The Government’s Equality Bill aims to “entrench gay rights in all aspects of public life”, writes a leading gay rights campaigner.
Tony Grew’s article posted on PinkNews.co.uk, a gay news website, analysed the wide-ranging advantages of the Bill for the gay community.
Mr Grew is the former editor of PinkNews.co.uk but left in March to set up a new website reporting on parliamentary affairs.
Earlier this week it emerged homosexual campaigners have been boasting about how they hope to use the new Equality Bill to force local councils to back their demands.
The boasts were made on equalitybill.com, run by a political campaigner who also works for Lord Alli, an openly gay Peer in the House of Lords.
Harriet Harman’s failure to mention religion, as she listed the grounds of discrimination the Equality Bill aims to address, has fuelled concerns that measures already being used against Christians could be made worse.
The Equality Bill has sparked strong concerns among employers who say it will bring major red tape and cost burdens at a time of recession.
The British Chambers of Commerce, the Confederation of British Industry and the Institute of Directors have all criticised the Bill.
Publically funded media chiefs have also voiced fears that Harriet Harman’s Equality Bill could interfere with their TV programming by imposing politically correct quotas of actors and presenters.
The BBC and Channel 4 are concerned that the requirements of the Bill would force them to hire actors, presenters and production staff on grounds of their gender, ethnicity or sexual orientation, rather than suitability for the programme.
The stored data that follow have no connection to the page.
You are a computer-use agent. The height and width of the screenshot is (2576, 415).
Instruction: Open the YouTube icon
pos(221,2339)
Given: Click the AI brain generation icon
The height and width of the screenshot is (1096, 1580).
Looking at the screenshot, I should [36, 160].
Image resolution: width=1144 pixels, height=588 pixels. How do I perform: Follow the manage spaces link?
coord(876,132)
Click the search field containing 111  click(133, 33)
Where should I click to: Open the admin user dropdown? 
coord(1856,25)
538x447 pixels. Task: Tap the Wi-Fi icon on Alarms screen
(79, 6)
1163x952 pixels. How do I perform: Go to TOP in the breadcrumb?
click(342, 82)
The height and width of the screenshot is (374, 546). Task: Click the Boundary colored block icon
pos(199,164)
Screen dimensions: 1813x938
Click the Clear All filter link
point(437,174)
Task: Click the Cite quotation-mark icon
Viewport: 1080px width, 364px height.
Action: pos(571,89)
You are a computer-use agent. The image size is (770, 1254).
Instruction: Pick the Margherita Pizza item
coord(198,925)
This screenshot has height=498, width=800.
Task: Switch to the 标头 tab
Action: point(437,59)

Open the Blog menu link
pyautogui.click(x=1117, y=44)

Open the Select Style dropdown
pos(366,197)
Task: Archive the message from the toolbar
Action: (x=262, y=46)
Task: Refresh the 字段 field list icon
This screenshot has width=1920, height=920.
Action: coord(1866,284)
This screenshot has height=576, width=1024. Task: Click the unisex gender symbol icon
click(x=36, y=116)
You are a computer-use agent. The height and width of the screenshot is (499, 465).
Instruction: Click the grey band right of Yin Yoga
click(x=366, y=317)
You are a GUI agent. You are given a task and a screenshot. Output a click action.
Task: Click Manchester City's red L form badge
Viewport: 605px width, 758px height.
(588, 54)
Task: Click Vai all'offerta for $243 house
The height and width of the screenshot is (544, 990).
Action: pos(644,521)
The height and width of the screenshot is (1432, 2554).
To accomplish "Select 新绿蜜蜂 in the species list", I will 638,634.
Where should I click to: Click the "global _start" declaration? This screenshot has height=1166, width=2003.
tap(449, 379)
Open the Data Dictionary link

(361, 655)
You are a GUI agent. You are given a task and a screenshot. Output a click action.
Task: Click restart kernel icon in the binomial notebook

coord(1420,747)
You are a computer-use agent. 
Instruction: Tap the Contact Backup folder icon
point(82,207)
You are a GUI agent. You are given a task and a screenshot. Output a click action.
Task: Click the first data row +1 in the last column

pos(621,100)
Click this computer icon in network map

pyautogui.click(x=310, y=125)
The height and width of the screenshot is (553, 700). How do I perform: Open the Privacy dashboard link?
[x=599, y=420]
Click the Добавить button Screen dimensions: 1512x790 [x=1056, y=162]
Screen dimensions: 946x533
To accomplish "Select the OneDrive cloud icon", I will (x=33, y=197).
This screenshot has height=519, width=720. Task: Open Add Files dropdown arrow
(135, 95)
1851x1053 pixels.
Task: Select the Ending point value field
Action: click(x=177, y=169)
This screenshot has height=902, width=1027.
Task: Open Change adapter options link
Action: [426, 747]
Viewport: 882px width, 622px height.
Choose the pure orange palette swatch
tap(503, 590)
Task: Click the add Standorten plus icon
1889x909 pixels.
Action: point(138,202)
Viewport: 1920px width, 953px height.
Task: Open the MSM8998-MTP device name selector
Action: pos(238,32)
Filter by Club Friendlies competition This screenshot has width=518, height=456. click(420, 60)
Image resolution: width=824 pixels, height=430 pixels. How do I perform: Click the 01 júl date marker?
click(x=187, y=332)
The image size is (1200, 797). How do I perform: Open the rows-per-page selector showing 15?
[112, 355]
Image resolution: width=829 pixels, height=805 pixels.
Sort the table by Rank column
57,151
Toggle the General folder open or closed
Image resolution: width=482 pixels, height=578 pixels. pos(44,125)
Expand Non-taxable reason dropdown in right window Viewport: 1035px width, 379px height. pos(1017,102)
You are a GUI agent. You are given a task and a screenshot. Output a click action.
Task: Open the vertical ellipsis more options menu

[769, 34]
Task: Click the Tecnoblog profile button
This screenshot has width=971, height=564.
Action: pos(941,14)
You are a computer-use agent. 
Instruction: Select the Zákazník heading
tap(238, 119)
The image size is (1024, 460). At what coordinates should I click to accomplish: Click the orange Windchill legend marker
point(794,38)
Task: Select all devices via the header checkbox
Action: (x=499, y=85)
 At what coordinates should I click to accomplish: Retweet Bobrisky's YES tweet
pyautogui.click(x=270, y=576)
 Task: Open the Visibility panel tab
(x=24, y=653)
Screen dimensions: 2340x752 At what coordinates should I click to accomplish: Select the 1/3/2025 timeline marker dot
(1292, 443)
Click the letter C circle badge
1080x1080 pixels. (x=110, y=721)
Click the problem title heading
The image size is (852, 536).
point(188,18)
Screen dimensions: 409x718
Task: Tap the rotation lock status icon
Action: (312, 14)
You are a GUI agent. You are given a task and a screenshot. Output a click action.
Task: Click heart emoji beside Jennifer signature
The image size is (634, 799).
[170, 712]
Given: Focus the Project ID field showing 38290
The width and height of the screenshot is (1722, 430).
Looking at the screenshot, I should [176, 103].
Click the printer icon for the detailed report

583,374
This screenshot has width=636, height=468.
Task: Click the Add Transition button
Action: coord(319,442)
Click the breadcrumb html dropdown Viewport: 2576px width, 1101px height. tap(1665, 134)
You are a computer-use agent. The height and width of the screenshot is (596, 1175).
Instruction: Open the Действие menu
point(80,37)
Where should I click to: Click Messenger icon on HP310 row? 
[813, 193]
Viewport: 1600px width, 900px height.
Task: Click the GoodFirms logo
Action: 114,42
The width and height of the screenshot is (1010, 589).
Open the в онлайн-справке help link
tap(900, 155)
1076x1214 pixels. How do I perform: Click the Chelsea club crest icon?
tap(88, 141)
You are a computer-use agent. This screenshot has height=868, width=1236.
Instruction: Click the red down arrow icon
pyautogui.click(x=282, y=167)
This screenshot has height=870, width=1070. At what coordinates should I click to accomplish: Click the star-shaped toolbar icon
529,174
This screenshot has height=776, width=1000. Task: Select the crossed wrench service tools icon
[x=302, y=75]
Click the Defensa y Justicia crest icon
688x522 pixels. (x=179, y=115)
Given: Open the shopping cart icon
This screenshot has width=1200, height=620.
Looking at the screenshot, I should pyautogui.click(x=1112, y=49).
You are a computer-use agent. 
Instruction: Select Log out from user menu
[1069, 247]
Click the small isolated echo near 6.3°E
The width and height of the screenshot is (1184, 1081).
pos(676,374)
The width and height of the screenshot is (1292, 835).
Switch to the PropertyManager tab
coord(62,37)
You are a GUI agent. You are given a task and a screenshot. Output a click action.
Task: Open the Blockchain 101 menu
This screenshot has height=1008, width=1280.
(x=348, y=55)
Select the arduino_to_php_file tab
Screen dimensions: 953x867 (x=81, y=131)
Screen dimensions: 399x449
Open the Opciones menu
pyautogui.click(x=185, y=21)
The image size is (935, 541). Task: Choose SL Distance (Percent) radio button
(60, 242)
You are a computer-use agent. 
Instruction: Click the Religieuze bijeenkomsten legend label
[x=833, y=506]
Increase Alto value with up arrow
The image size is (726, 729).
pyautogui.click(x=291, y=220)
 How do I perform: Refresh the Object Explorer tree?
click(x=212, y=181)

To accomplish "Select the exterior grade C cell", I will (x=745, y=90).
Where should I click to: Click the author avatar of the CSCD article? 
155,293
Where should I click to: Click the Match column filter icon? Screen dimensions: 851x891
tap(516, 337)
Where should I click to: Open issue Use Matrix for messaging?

Under the Bill public bodies like local councils will be able to “drive equality” by granting contracts to businesses which promote politically correct causes.
This could mean Christian businesses and charities which refuse to promote ‘gay rights’ will in turn be refused funding.
The Bill also provides for new “Equality Duties” to be placed on all public bodies, requiring them to positively promote “equality” on grounds like sexual orientation, transsexualism and religion.
However, a number of recent cases appear to have shown that under equality laws, where the rights of Christians clash with others, particularly ‘gay rights’, Christians are likely to lose out.